» **WHAT THIS EXERCISE ASKS**
[A] Please answer these from the review of Self Made:
(i) Which award did 2 into 1 win?
(ii) Who is the method acting coach through whom Wearing teases out her subjects' inner truths?
(iii) Who scripted the "end scenes" sequences?
[B] Resume the review of Self Made after its last sentence.

» **PASSAGE SHOWN**
......

(Gillian Wearing, 2011)
Her first foray into cinematic filmmaking, a step up from short films like Sixty Minute Silence and the Oberhausen International Short Film award winning 2 into 1, an award shared with fellow artist cum filmmaker Sam Taylor-Wood, Gillian Wearing’s Self Made is effectively an art installation relocated and given the big screen treatment. Though far from resembling anything with a sizeable budget, the film is an experiment that sets out to achieve the aim of exhilaratingly studying the human psyche, getting to grips with the inner workings of seven discerning subjects.
Answering a casting call that simply read, “Would you like to be in a film? You can play yourself or a fictional character. Call Gillian”, each guinea pig has their own story to tell and pain to address, and it is the way in which Wearing teases out these inner truths, through the intensive expertise of method acting coach Sam Rumbelow, that her investigation stops being a visual piece of art and becomes something else entirely; a searing character study.
Though not the first of its kind in the way it splices together documentary realism with conscious fictional scenarios, something of a norm for modern approaches to the genre (Wearing herself brands it a hybrid), Self Made adopts a similar route most of the ‘reality’ shows currently plumbing the depths of entertainment-hungry television utilize: the wish fulfillment assurances of The X Factor and the obtrusive, soul bearing scrutiny of Big Brother, though it rarely promises the same outcomes. It is, instead, as close to any film has come to in experimenting with the group therapy style of self-contemplation, collecting together seven externally different individuals sat on deeply personal conflicts that belie their experiences of the everyday. Wearing gets her subjects to create idealistic scenarios – or “end scenes” – for themselves to express feelings of reflection and fact-facing; short dramatic bursts that range from Asheq Akhtar’s brutally disturbing dispensation of anger to Lian Stewart’s stage-worthy rendition of King Lear’s emotionally resistant Helen, by way of James Baron’s painfully familiar confrontation. Yet as diverse as they are verbose, helped along by a noticeable animalistic soundtrack (itself the results of a particularly obtrusive, bellowing task Rumbelow has them undertake), these Leo Butler-scripted sequences appear slightly episodic in conjunction with the overall film, building each character-attributed category to an increasingly predictable, jovial conclusion where lessons are learnt and pains have been confronted.

......

[Dataset records]
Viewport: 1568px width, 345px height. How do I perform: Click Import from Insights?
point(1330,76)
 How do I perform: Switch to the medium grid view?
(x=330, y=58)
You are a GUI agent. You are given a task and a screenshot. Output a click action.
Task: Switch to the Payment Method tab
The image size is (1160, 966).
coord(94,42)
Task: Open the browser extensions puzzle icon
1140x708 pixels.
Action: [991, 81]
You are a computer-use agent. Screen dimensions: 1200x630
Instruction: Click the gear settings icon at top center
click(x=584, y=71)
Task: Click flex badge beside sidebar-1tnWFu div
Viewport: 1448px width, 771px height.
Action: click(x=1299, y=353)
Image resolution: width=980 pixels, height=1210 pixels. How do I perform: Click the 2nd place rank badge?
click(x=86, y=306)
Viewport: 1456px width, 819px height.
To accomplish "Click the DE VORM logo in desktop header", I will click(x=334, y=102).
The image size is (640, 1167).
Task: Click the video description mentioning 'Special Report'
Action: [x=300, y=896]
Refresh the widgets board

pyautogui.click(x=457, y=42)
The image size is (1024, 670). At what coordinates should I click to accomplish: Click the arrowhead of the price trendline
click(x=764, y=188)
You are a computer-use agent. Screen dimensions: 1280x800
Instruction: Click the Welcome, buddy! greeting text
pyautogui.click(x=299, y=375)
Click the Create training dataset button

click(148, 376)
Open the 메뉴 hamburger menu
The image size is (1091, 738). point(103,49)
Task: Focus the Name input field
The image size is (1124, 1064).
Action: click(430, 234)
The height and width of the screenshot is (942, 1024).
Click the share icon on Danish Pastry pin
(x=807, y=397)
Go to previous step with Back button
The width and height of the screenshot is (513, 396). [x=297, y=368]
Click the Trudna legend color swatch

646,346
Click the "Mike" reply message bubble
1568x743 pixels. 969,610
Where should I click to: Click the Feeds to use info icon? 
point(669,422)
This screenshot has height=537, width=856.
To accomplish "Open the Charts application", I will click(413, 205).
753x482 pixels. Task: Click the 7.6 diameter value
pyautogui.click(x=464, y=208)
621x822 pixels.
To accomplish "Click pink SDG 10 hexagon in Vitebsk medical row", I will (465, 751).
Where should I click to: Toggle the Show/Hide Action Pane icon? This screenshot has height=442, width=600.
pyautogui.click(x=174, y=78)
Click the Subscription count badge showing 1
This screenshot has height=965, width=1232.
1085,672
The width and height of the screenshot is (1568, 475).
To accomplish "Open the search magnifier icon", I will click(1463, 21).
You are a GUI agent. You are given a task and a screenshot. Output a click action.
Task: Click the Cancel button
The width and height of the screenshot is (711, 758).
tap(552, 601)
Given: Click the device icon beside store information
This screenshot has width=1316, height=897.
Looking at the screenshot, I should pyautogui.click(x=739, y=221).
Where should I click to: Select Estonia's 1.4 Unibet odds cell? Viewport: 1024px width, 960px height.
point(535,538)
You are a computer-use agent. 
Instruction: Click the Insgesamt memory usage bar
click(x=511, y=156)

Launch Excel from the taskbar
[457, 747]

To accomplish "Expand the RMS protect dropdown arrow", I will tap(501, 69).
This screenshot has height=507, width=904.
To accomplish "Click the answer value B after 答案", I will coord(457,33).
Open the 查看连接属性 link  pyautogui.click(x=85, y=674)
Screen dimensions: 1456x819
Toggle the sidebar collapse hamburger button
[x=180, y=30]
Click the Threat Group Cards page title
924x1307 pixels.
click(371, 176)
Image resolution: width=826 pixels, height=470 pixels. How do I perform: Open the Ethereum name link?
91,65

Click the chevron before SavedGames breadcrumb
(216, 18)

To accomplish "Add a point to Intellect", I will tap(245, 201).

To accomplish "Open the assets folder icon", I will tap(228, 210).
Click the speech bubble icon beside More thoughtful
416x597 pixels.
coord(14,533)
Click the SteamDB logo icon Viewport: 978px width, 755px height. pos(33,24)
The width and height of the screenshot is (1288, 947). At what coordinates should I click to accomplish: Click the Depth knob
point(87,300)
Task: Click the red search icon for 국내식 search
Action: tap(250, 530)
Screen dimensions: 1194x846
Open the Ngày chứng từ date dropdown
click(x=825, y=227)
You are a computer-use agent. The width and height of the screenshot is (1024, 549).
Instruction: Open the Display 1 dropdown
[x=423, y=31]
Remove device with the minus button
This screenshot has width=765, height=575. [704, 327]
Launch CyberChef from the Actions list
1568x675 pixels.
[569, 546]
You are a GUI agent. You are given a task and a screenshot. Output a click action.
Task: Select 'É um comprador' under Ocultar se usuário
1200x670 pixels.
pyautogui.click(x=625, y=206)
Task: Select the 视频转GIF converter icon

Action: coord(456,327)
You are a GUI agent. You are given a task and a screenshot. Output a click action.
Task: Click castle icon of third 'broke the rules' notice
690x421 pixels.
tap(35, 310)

......

» **ANSWER SET**
[A]
(i) The Oberhausen International Short Film award
(ii) Sam Rumbelow
(iii) Leo Butler

[B]
They are, however, lusciously staged and powerfully acted, giving the ‘actors’ diverse and deftly handled room to breath and express their naked studies of identification, additionally giving the piece a willfully disjointed ambience paralleled by the individualities of each of the five participants given the cinematic spotlight. Though hard and perhaps uninvited to identify with a protagonist in Wearing’s apparently motiveless study, it is Lesley Robinson’s arc as a sunny though secretly lonely fourtysomething, who begins with the inability to merely smash a porcelain plate (“What has it ever done to you?”) to eventually divulging a desperation for partnership and motherhood, that injects the, at first, cold film with a heart and soul, meshing with Dave Austen’s desire for a partner to fully communicate with. Robinson’s wispy black and white World War 2 departure is in turns melancholic and charming, offering respite from her solitary heartache and serving as one of the films most standout sequences.
With such stark images; others include a Mussolini-spouting Austen and Stewart’s dinner table patriarchal conflict, Wearing reiterates the fact that she is, born and bred, an artist now flirting with filmmaking aesthetics, no different to the successful career transitions of Taylor-Wood and Steve McQueen. Yet it is hard to tell whether Self Made will receive the same levels of critical success that befell Nowhere Boy and Hunger respectively, as, to some extent, it rejects the straightforward conversion of fiction (or non-fiction) modes of storytelling, teetering on what could be labeled as ‘reality cinema’. One message that reads loud and clear, however, is Wearing’s transgressive attitude toward the relationship between reality and fiction, and that film, as a form of catharsis, offers both the opportunity for escape and personal rediscovery.